Civil rights organizations, such as the Institute for Democracy in Israel, have contested as unconstitutional the general closure of the Tel Aviv international airport, which has forced thousands of Israelis to "become refugees in other states."

In the first session on the challenge petition, the Supreme Court on Thursday asked the Ministry of Health to report on the modalities of prohibition of access to citizens with nationality existing in other countries during the pandemic.

The high court is scheduled to settle the matter next week.

Quick reflexes in view of the growing media scandal, Netanyahu this week has brought to the government Cabinet that manages the policy on the health and economic crisis the proposal to partially lift the airport closure as of this Sunday.

The application of the measure has been endorsed in principle by the Executive, coinciding with the beginning of the final phase of the de-escalation of the third general confinement.

The entire compulsory education system will once again be face-to-face and bars and restaurants will reopen their doors, after about six months of closure, with just over two weeks left for the legislative elections.

Passenger quota

The Israeli government has now established a daily quota of 3,000 passengers, citizens or permanent residents, with permission to enter the country, although initially the number of authorized travelers will be limited to 1,000.

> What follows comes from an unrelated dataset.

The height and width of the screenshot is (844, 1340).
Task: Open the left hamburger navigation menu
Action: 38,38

The electoral commission has yet to establish special voting centers for quarantined voters.

Most passengers, who must undergo COVID-19 testing upon arrival in Israel, are placed in solitary confinement for up to 14 days at their homes or in hotels supervised by health authorities.

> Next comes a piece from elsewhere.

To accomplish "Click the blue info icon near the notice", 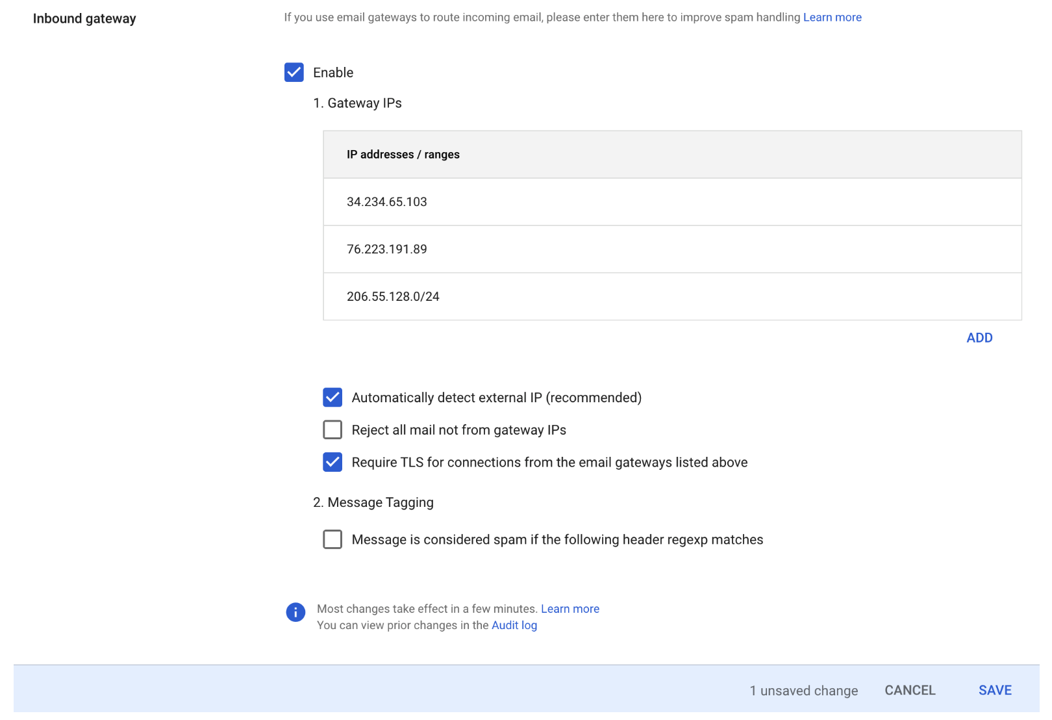I will (295, 612).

From this week, travelers who land in Ben Gurion also have the option of wearing an electronic bracelet, like those worn by semi-released prisoners, to monitor their movements during the two weeks in quarantine.

The measure has started as a pilot test for a hundred people.

Health officials, however, acknowledge that they lack a sufficient number of monitoring devices and that places in isolation hotels (where it will foreseeably be possible to vote) are also limited, so that a majority of citizens who return to Starting this Sunday, he will have no choice but to confine himself to his home without having yet guaranteed the right to vote.

  • Netanyahu pleads not guilty in corruption trial six weeks before election

The so-called "rescue flights", emergency air links that have been operational for the past six weeks with European cities, such as Frankfurt, and the United States, such as New York, have allegedly been monopolized by travelers from the ultra-Orthodox community, which represents a 12% of the Israeli population.

The only way of repatriation for other citizens trapped abroad has been excluded.

Many of them had requested permission to return to Israel in order to be able to care for sick relatives or to visit terminally ill others for the last time.

Amid the complex balance between the right to health protection in the face of the pandemic, with restrictive safeguard measures, and the right of citizens to freedom of movement, and above all to return to their own home, the controversy has broken out once again on the eve of a crucial election for Israel.